> **YOUR INSTRUCTIONS**
Copy, exactly as written, the lines that begin at the one containing "Task: Click the No more activities text" and end at the one containing "Task: Expand the". Skip any pictures in the data below.

> **SUPPLIED MATERIAL**
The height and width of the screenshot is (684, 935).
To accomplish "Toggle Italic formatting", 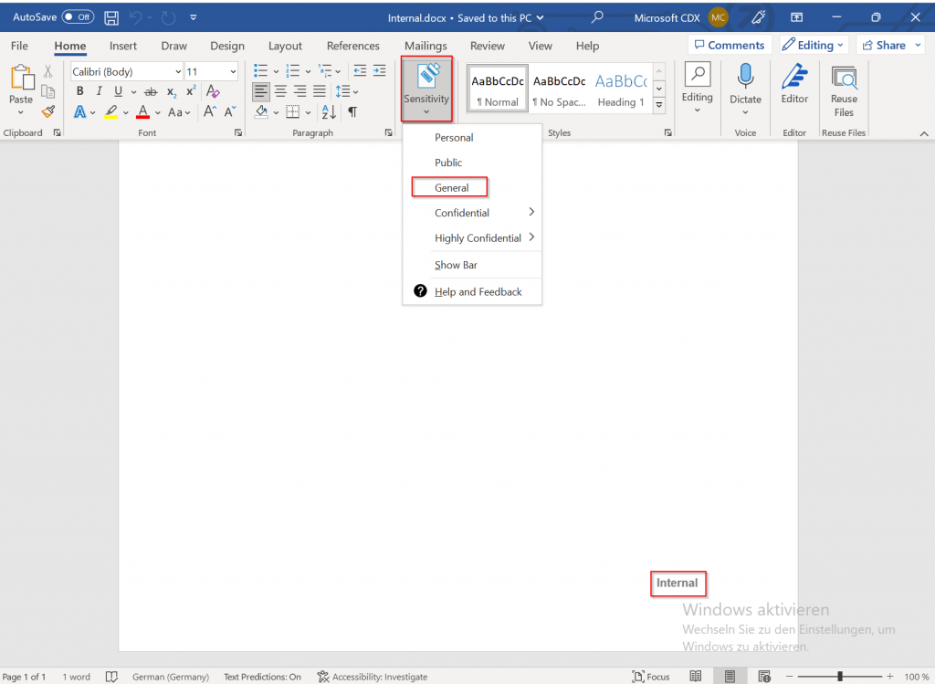I will coord(99,91).
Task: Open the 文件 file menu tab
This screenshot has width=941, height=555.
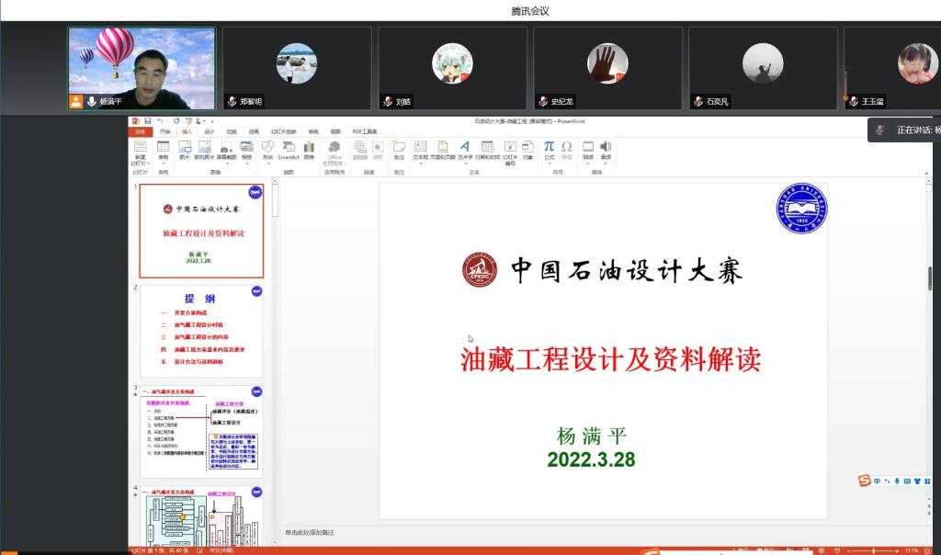Action: [x=140, y=131]
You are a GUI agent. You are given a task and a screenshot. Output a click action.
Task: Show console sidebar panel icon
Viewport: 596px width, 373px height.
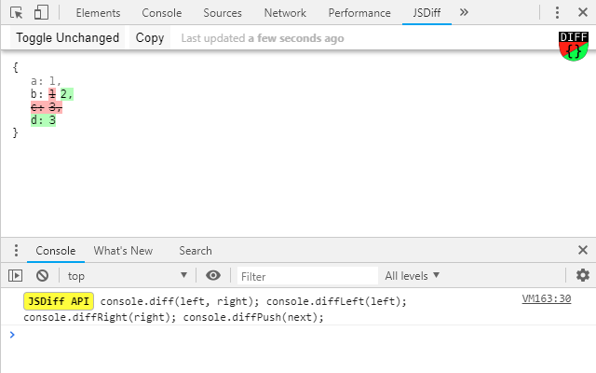[15, 275]
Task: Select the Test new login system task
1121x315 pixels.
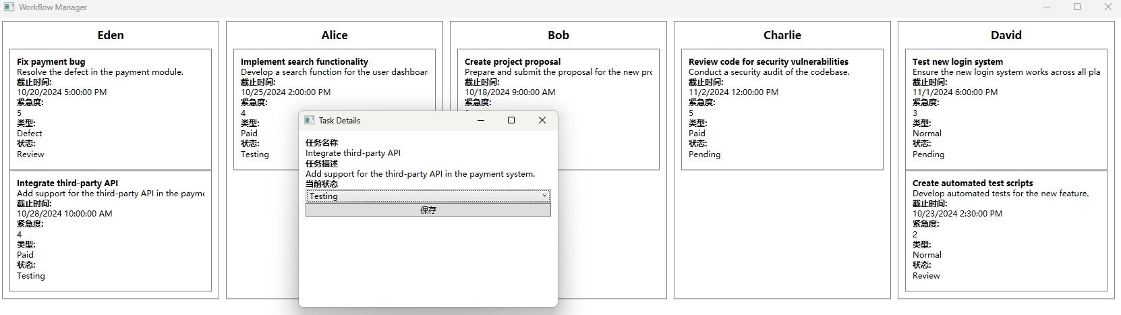Action: pos(1006,108)
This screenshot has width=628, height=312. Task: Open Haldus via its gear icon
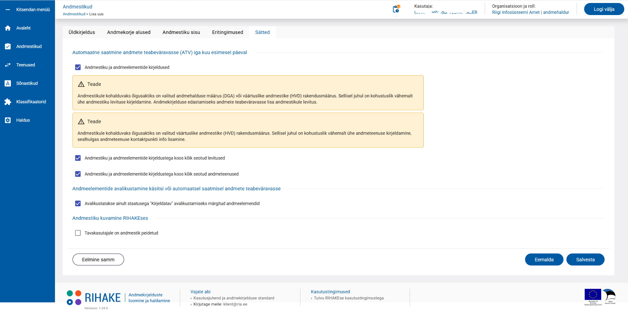[8, 120]
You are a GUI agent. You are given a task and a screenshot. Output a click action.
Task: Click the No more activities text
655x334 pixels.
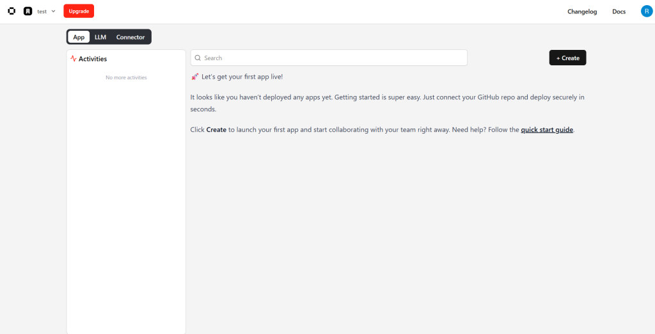(126, 77)
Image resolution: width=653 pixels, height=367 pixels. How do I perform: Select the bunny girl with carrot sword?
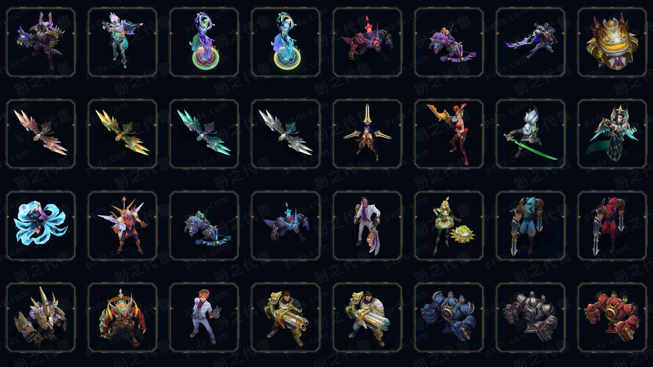click(x=449, y=134)
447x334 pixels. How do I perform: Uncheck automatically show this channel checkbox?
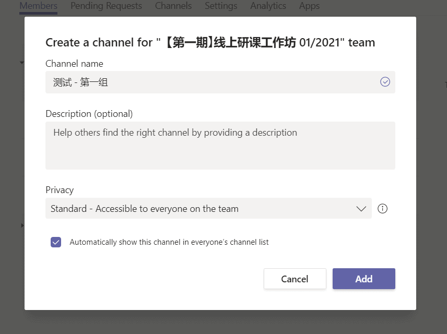click(56, 242)
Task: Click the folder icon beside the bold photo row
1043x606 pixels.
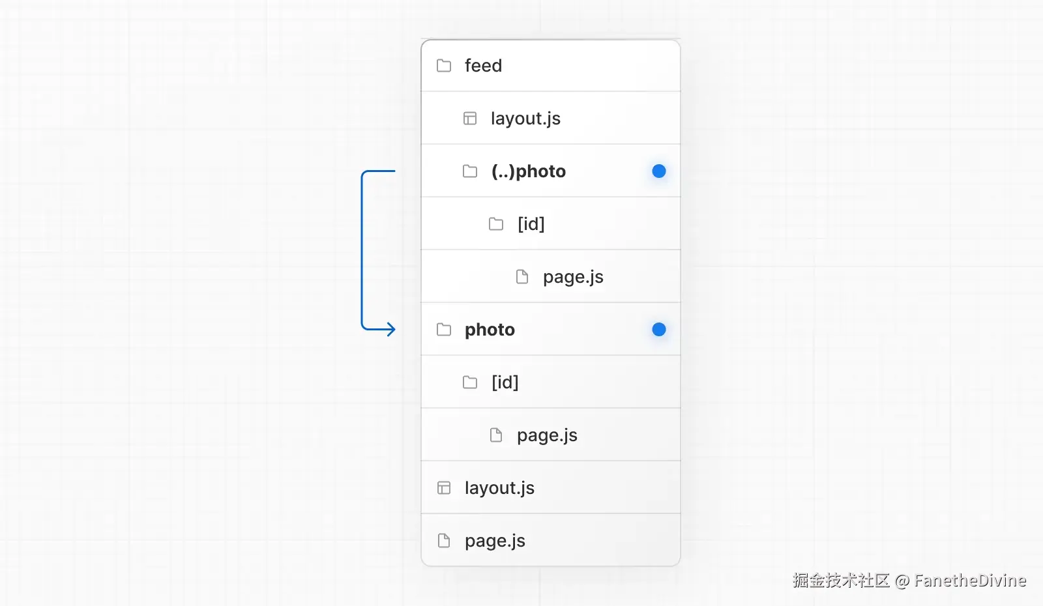Action: (x=444, y=330)
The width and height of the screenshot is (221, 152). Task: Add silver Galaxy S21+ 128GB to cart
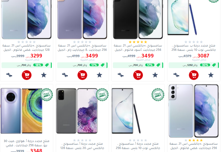(x=27, y=75)
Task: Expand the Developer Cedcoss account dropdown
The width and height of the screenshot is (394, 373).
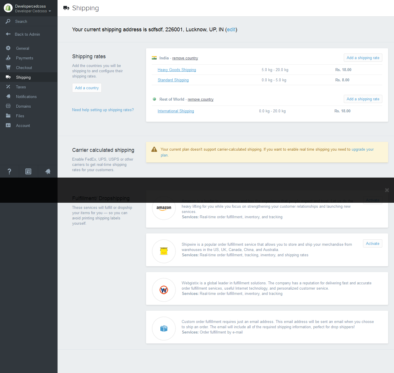Action: point(33,11)
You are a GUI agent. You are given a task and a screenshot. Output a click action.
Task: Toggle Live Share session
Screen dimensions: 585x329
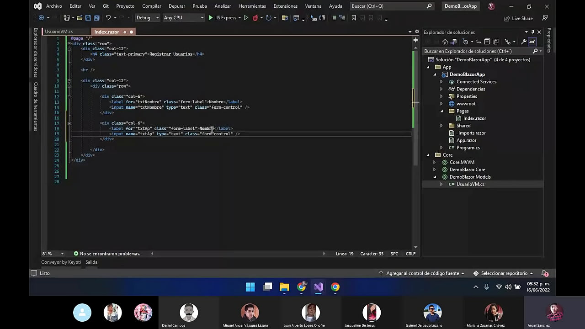(x=519, y=18)
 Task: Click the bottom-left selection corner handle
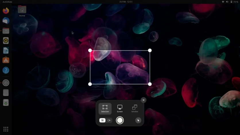pos(90,84)
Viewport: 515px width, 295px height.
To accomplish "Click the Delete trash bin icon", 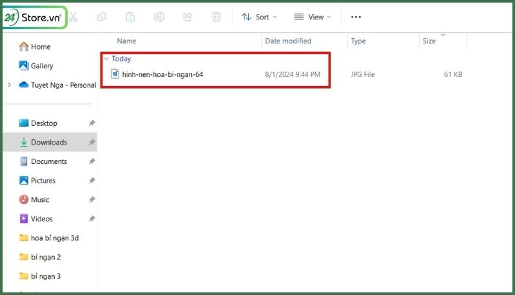I will point(217,17).
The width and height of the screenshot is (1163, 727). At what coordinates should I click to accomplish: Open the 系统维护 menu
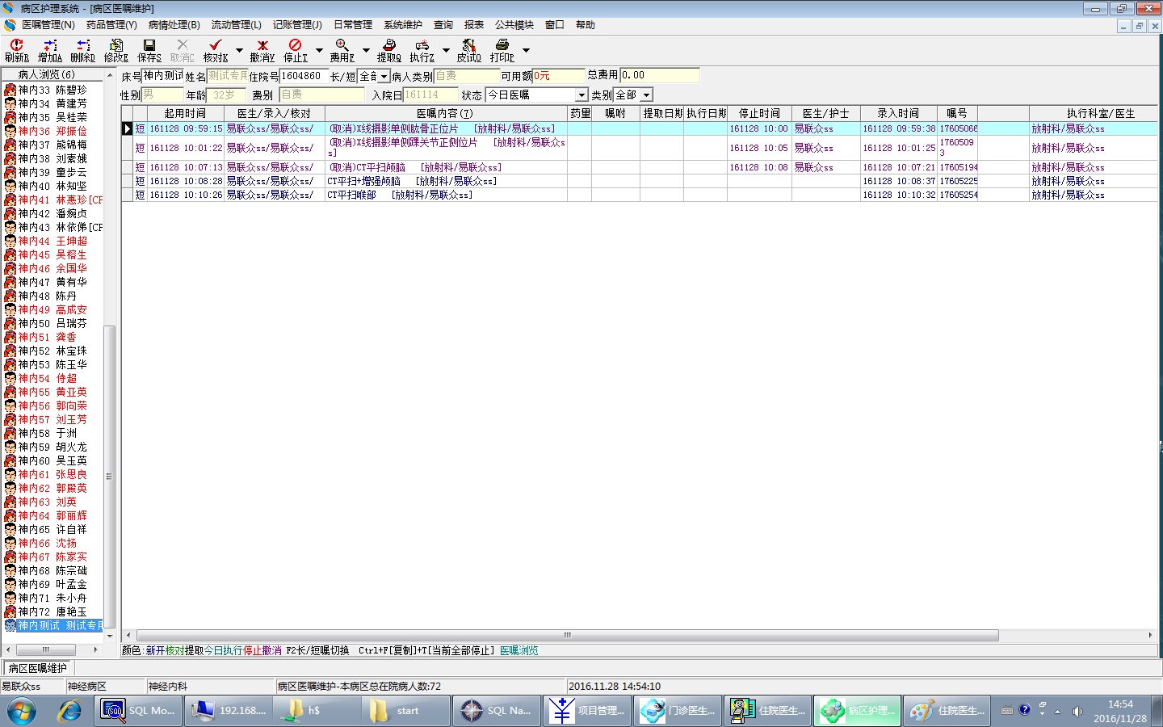(x=402, y=25)
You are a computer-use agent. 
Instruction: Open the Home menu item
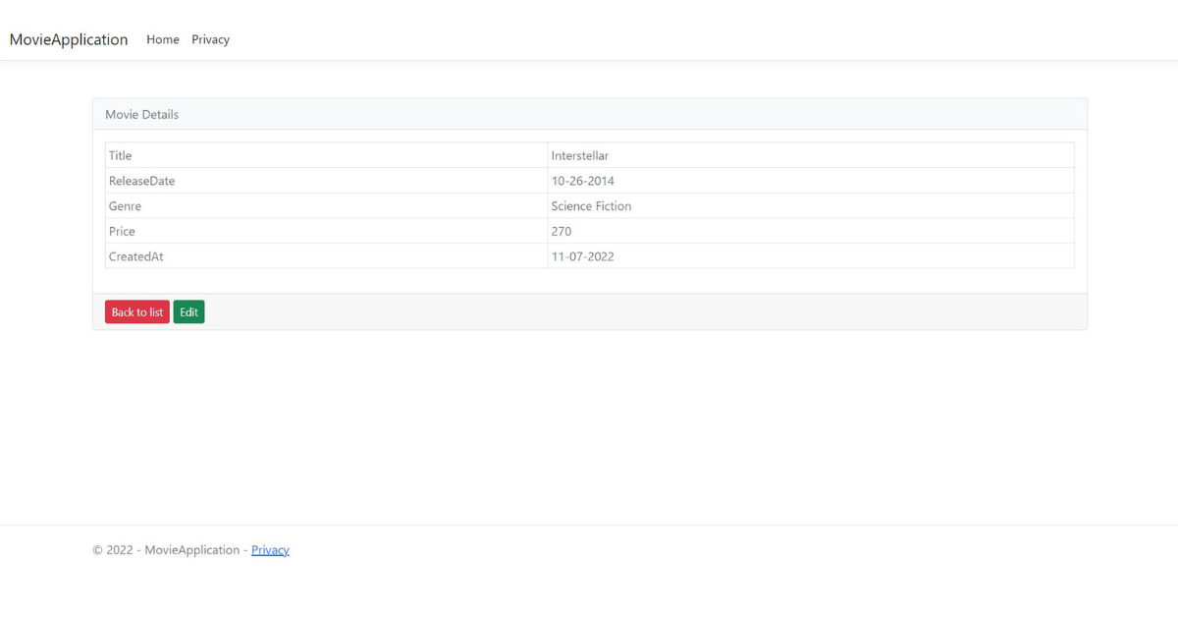tap(162, 39)
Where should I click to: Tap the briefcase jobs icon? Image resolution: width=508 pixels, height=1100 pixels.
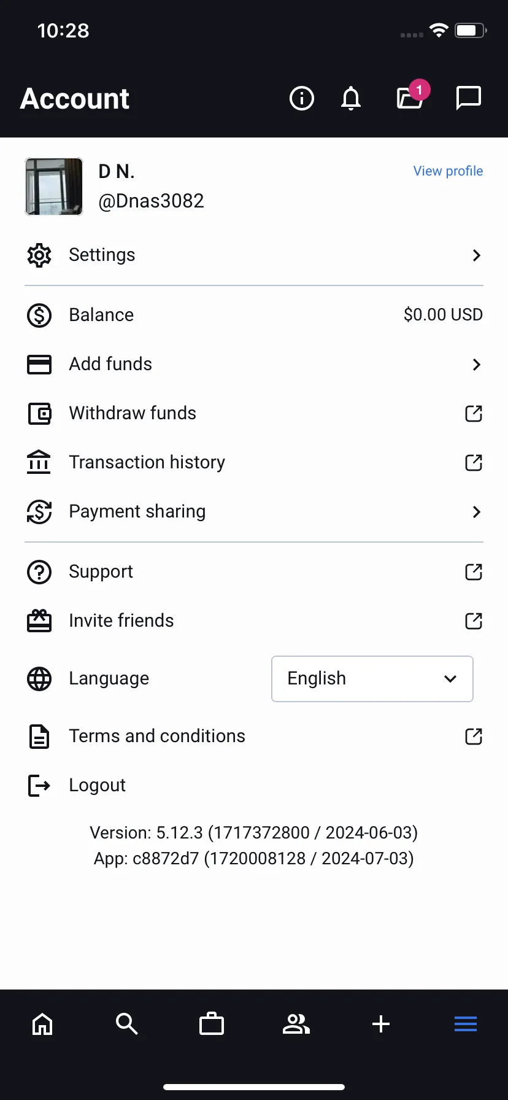click(x=212, y=1024)
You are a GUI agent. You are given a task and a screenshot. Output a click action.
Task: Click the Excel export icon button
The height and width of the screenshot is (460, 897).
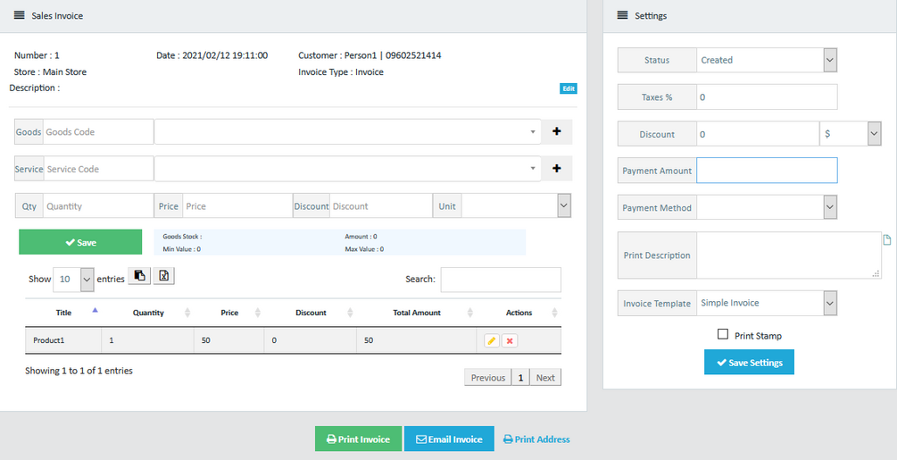click(163, 276)

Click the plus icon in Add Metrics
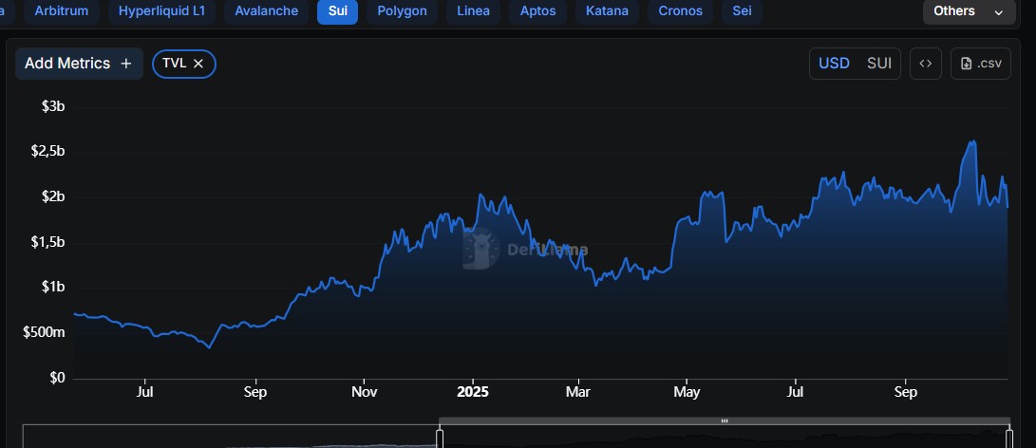[x=126, y=64]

> **WRITTEN ANSWER**
Task: Click the No more activities text
655x334 pixels.
(126, 77)
Image resolution: width=653 pixels, height=367 pixels. How do I perform: Select the bunny girl with carrot sword?
click(x=449, y=134)
447x334 pixels. How do I perform: Uncheck automatically show this channel checkbox?
click(56, 242)
Task: Click the folder icon beside the bold photo row
1043x606 pixels.
Action: (x=444, y=330)
The width and height of the screenshot is (221, 152). Task: Add silver Galaxy S21+ 128GB to cart
(x=27, y=75)
Task: Expand the Developer Cedcoss account dropdown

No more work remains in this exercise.